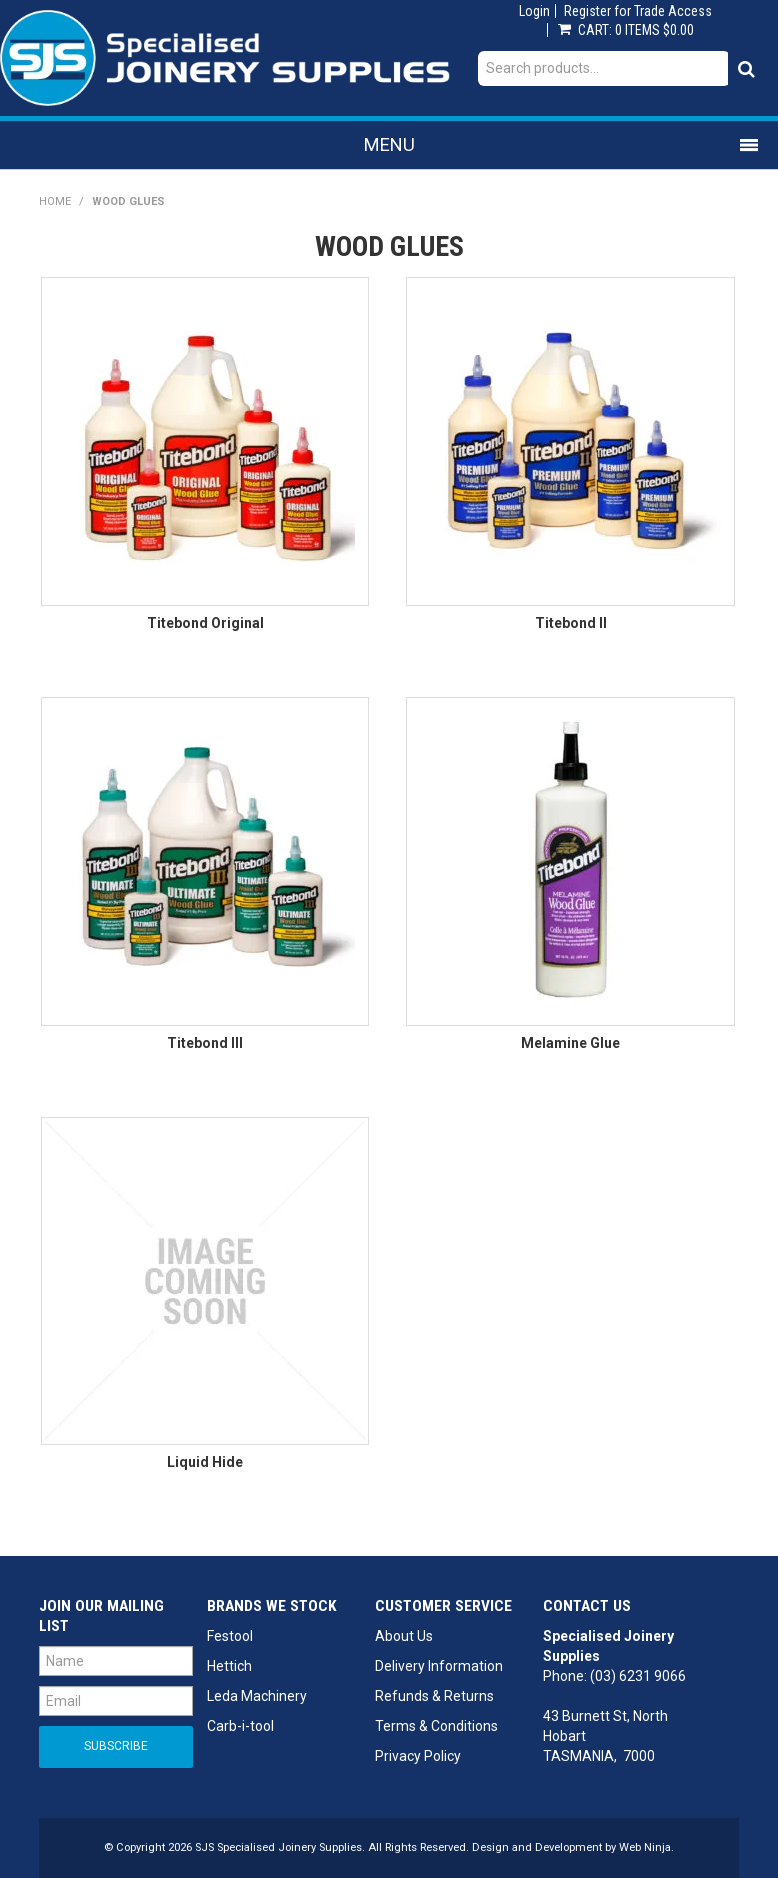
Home (55, 201)
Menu (389, 144)
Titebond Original (205, 623)
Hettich (229, 1666)
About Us (404, 1636)
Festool (230, 1636)
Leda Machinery (257, 1696)
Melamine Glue (570, 1043)
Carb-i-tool (240, 1726)
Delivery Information (439, 1666)
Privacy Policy (418, 1756)
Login (534, 11)
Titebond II (571, 623)
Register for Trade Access (638, 11)
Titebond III (205, 1043)
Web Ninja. (646, 1847)
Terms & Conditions (436, 1726)
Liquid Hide (205, 1462)
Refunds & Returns (434, 1696)
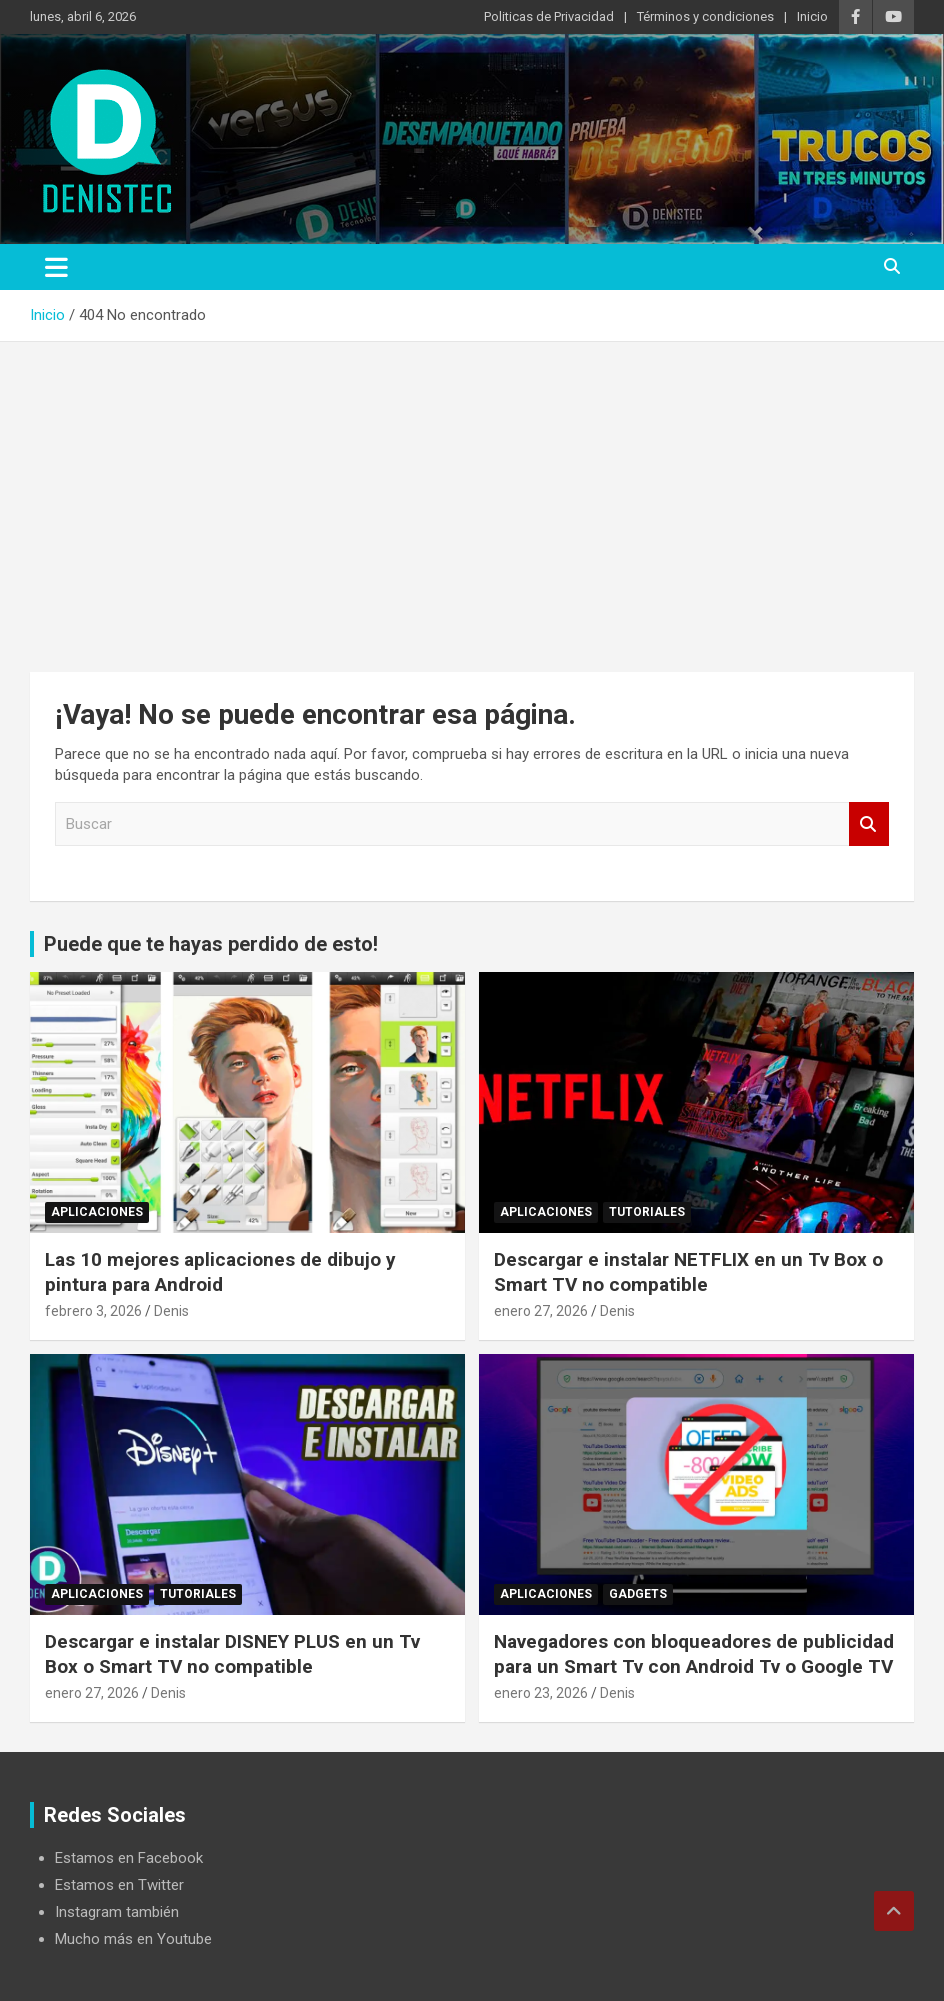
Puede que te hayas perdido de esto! (211, 944)
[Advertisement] (472, 492)
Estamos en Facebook (129, 1858)
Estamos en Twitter (119, 1885)
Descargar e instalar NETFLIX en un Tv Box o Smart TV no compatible (688, 1272)
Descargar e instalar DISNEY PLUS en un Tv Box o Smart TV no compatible (232, 1654)
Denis (171, 1311)
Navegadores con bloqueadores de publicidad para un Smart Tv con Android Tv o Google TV (694, 1654)
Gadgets (638, 1594)
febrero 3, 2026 (93, 1311)
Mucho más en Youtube (133, 1939)
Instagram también (117, 1912)
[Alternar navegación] (56, 267)
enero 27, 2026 (541, 1311)
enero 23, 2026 (541, 1693)
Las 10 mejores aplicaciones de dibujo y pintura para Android (220, 1272)
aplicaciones (97, 1212)
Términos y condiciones (705, 16)
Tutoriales (647, 1212)
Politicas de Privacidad (549, 16)
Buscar (869, 824)
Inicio (812, 16)
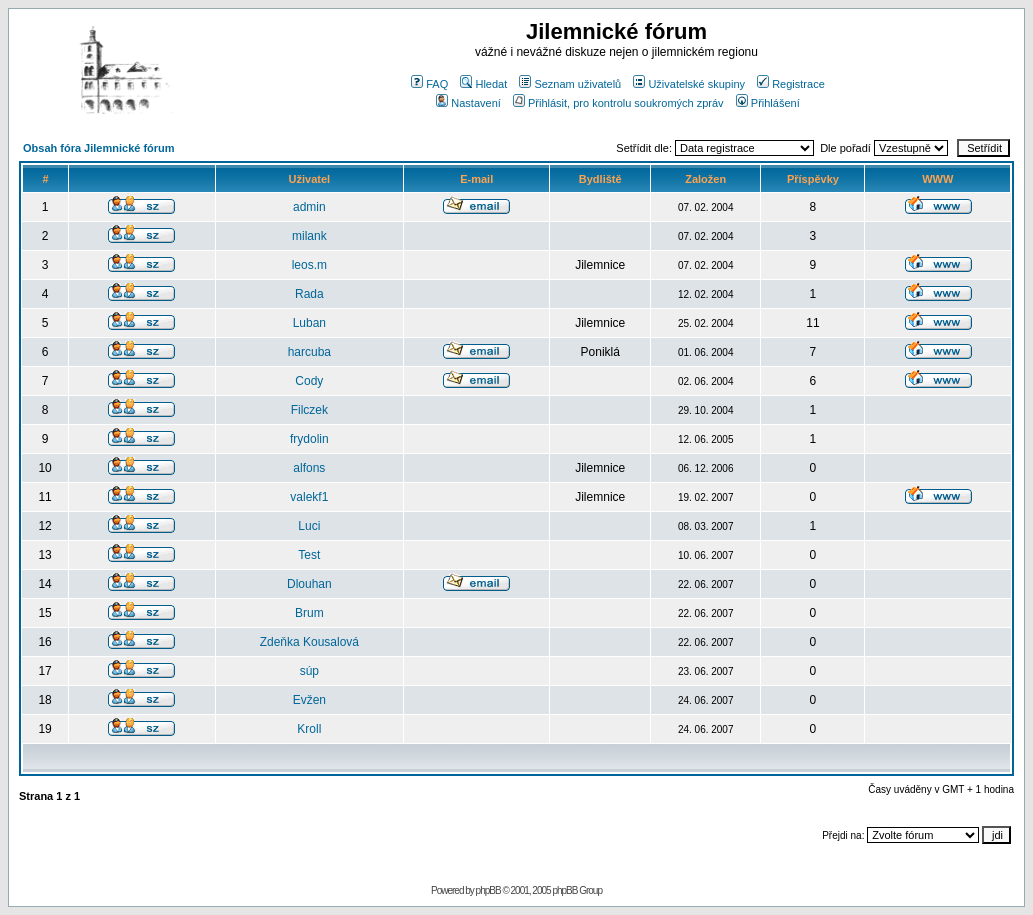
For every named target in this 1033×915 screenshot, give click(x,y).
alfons (309, 468)
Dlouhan (309, 584)
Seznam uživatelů (570, 84)
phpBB (488, 890)
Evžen (309, 700)
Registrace (791, 84)
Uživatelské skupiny (689, 84)
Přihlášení (768, 103)
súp (309, 671)
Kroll (309, 729)
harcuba (309, 352)
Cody (309, 381)
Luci (309, 526)
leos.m (309, 265)
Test (309, 555)
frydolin (309, 439)
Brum (309, 613)
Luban (309, 323)
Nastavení (468, 103)
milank (309, 236)
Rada (309, 294)
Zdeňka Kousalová (309, 642)
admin (309, 207)
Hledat (483, 84)
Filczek (309, 410)
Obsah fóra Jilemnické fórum (99, 148)
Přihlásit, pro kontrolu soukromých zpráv (618, 103)
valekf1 (309, 497)
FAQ (429, 84)
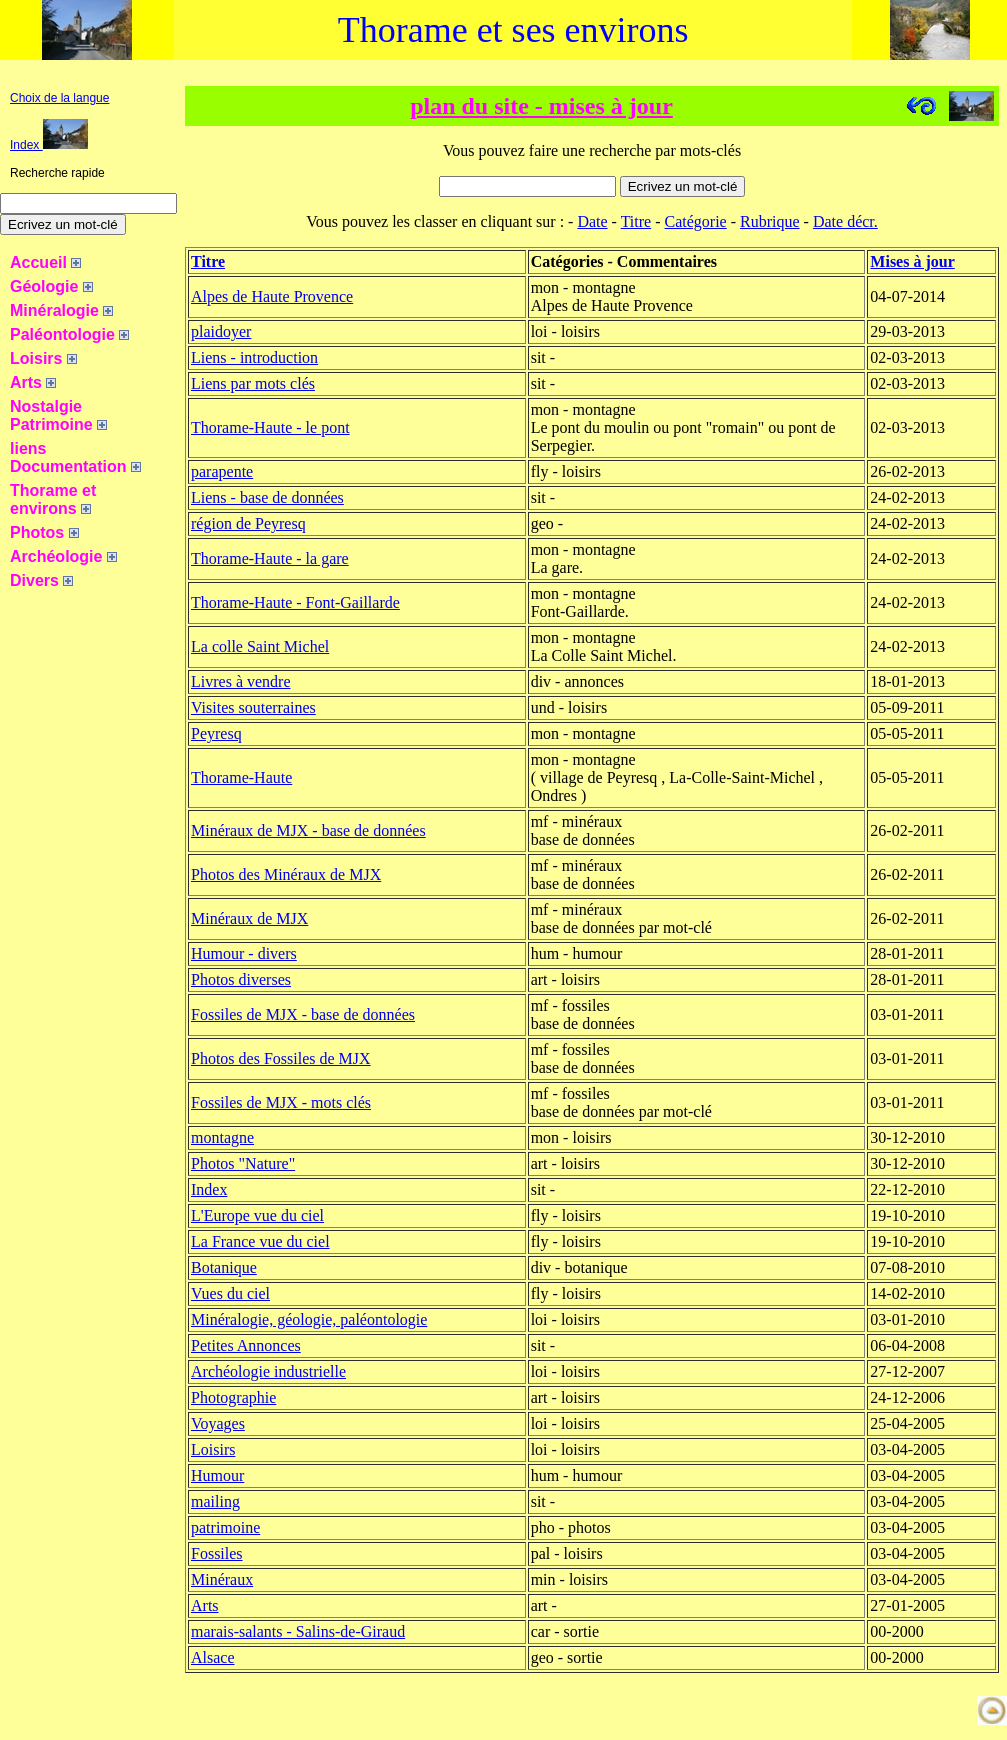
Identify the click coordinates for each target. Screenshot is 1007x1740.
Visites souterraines (253, 707)
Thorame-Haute (241, 777)
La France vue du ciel (260, 1241)
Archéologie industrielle (268, 1371)
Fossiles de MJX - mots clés (281, 1102)
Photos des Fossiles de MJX (281, 1058)
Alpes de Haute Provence (272, 296)
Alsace (213, 1657)
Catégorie (696, 221)
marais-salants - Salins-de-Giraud (298, 1631)
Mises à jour (912, 261)
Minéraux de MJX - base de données (308, 830)
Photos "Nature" (243, 1163)
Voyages (218, 1423)
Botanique (224, 1267)
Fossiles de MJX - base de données (303, 1014)
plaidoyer (221, 331)
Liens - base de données (267, 497)
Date (592, 221)
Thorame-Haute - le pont (270, 427)
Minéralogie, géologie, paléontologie (309, 1319)
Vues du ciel (230, 1293)
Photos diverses (241, 979)
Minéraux (222, 1579)
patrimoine (225, 1527)
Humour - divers (244, 953)
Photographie (233, 1397)
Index (49, 145)
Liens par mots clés (253, 383)
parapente (222, 471)
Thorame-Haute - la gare (270, 558)
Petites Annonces (246, 1345)
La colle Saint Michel (260, 646)
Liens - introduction (254, 357)
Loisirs (213, 1449)
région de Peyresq (248, 523)
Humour (217, 1475)
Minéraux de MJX (249, 918)
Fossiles (217, 1553)
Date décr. (845, 221)
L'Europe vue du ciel (257, 1215)
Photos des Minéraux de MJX (286, 874)
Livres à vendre (241, 681)
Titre (636, 221)
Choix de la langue (59, 98)
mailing (215, 1501)
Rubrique (770, 221)
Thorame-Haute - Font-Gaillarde (295, 602)
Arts (205, 1605)
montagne (222, 1137)
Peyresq (216, 733)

================

Convert every line of the records above into a JSON list of strings, one string per line. Omit blank lines and the pictures.

=== Finished answer ===
[
  "Home (55, 201)",
  "Menu (389, 144)",
  "Titebond Original (205, 623)",
  "Hettich (229, 1666)",
  "About Us (404, 1636)",
  "Festool (230, 1636)",
  "Leda Machinery (257, 1696)",
  "Melamine Glue (570, 1043)",
  "Carb-i-tool (240, 1726)",
  "Delivery Information (439, 1666)",
  "Privacy Policy (418, 1756)",
  "Login (534, 11)",
  "Titebond II (571, 623)",
  "Register for Trade Access (638, 11)",
  "Titebond III (205, 1043)",
  "Web Ninja. (646, 1847)",
  "Terms & Conditions (436, 1726)",
  "Liquid Hide (205, 1462)",
  "Refunds & Returns (434, 1696)",
  "Puede que te hayas perdido de esto! (211, 944)",
  "[Advertisement] (472, 492)",
  "Estamos en Facebook (129, 1858)",
  "Estamos en Twitter (119, 1885)",
  "Descargar e instalar NETFLIX en un Tv Box o Smart TV no compatible (688, 1272)",
  "Descargar e instalar DISNEY PLUS en un Tv Box o Smart TV no compatible (232, 1654)",
  "Denis (171, 1311)",
  "Navegadores con bloqueadores de publicidad para un Smart Tv con Android Tv o Google TV (694, 1654)",
  "Gadgets (638, 1594)",
  "febrero 3, 2026 (93, 1311)",
  "Mucho más en Youtube (133, 1939)",
  "Instagram también (117, 1912)",
  "[Alternar navegación] (56, 267)",
  "enero 27, 2026 (541, 1311)",
  "enero 23, 2026 (541, 1693)",
  "Las 10 mejores aplicaciones de dibujo y pintura para Android (220, 1272)",
  "aplicaciones (97, 1212)",
  "Términos y condiciones (705, 16)",
  "Tutoriales (647, 1212)",
  "Politicas de Privacidad (549, 16)",
  "Buscar (869, 824)",
  "Inicio (812, 16)",
  "For every named target in this 1033×915 screenshot, give click(x,y).",
  "alfons (309, 468)",
  "Dlouhan (309, 584)",
  "Seznam uživatelů (570, 84)",
  "phpBB (488, 890)",
  "Evžen (309, 700)",
  "Registrace (791, 84)",
  "Uživatelské skupiny (689, 84)",
  "Přihlášení (768, 103)",
  "súp (309, 671)",
  "Kroll (309, 729)",
  "harcuba (309, 352)",
  "Cody (309, 381)",
  "Luci (309, 526)",
  "leos.m (309, 265)",
  "Test (309, 555)",
  "frydolin (309, 439)",
  "Brum (309, 613)",
  "Luban (309, 323)",
  "Nastavení (468, 103)",
  "milank (309, 236)",
  "Rada (309, 294)",
  "Zdeňka Kousalová (309, 642)",
  "admin (309, 207)",
  "Hledat (483, 84)",
  "Filczek (309, 410)",
  "Obsah fóra Jilemnické fórum (99, 148)",
  "Přihlásit, pro kontrolu soukromých zpráv (618, 103)",
  "valekf1 (309, 497)",
  "FAQ (429, 84)",
  "Identify the click coordinates for each target. Screenshot is 1007x1740.",
  "Visites souterraines (253, 707)",
  "Thorame-Haute (241, 777)",
  "La France vue du ciel (260, 1241)",
  "Archéologie industrielle (268, 1371)",
  "Fossiles de MJX - mots clés (281, 1102)",
  "Photos des Fossiles de MJX (281, 1058)",
  "Alpes de Haute Provence (272, 296)",
  "Alsace (213, 1657)",
  "Catégorie (696, 221)",
  "marais-salants - Salins-de-Giraud (298, 1631)",
  "Mises à jour (912, 261)",
  "Minéraux de MJX - base de données (308, 830)",
  "Photos \"Nature\" (243, 1163)",
  "Voyages (218, 1423)",
  "Botanique (224, 1267)",
  "Fossiles de MJX - base de données (303, 1014)",
  "plaidoyer (221, 331)",
  "Liens - base de données (267, 497)",
  "Date (592, 221)",
  "Thorame-Haute - le pont (270, 427)",
  "Minéralogie, géologie, paléontologie (309, 1319)",
  "Vues du ciel (230, 1293)",
  "Photos diverses (241, 979)",
  "Minéraux (222, 1579)",
  "patrimoine (225, 1527)",
  "Humour - divers (244, 953)",
  "Photographie (233, 1397)",
  "Index (49, 145)",
  "Liens par mots clés (253, 383)",
  "parapente (222, 471)",
  "Thorame-Haute - la gare (270, 558)",
  "Petites Annonces (246, 1345)",
  "La colle Saint Michel (260, 646)",
  "Liens - introduction (254, 357)",
  "Loisirs (213, 1449)",
  "région de Peyresq (248, 523)",
  "Humour (217, 1475)",
  "Minéraux de MJX (249, 918)",
  "Fossiles (217, 1553)",
  "Date décr. (845, 221)",
  "L'Europe vue du ciel (257, 1215)",
  "Photos des Minéraux de MJX (286, 874)",
  "Livres à vendre (241, 681)",
  "Titre (636, 221)",
  "Choix de la langue (59, 98)",
  "mailing (215, 1501)",
  "Rubrique (770, 221)",
  "Thorame-Haute - Font-Gaillarde (295, 602)",
  "Arts (205, 1605)",
  "montagne (222, 1137)",
  "Peyresq (216, 733)"
]